WORK TO BE COMPLETED
Everything from the line containing "Where should I click to: Click the orange" through the last line of the material below is to be copied exactly, ends included.

INFORMATION SUPPLIED
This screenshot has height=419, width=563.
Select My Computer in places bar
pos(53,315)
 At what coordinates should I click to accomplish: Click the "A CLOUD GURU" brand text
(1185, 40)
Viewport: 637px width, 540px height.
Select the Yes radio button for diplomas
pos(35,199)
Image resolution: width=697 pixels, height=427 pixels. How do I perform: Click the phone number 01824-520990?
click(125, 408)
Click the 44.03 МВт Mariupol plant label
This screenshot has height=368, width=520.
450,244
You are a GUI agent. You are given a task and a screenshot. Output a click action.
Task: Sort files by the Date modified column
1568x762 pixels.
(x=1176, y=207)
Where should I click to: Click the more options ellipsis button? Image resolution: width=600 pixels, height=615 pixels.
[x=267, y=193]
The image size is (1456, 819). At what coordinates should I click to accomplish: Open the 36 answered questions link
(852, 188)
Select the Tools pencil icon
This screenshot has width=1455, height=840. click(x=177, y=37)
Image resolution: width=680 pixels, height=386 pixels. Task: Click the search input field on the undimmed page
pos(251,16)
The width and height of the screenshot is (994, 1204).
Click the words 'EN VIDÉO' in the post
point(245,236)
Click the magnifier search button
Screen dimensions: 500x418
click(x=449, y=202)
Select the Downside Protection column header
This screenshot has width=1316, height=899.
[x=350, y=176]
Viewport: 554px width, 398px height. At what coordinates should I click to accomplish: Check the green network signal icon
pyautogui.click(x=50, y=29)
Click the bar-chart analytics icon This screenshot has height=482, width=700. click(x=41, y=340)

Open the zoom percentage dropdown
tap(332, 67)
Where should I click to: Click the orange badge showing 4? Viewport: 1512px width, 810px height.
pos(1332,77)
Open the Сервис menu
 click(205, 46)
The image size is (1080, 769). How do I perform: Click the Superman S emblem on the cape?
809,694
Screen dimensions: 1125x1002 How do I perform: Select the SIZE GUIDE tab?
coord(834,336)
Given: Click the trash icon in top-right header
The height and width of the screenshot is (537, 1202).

RESULT FOR THIS EXERCISE
Where should I click to: Click the orange badge showing 4? Viewport: 1512px width, 810px height.
pos(1332,77)
Open the Сервис menu
 click(205, 46)
The image size is (1080, 769). How do I perform: Click the Superman S emblem on the cape?
809,694
Screen dimensions: 1125x1002 How do I perform: Select the SIZE GUIDE tab?
coord(834,336)
Given: Click the trash icon in top-right header
The height and width of the screenshot is (537, 1202).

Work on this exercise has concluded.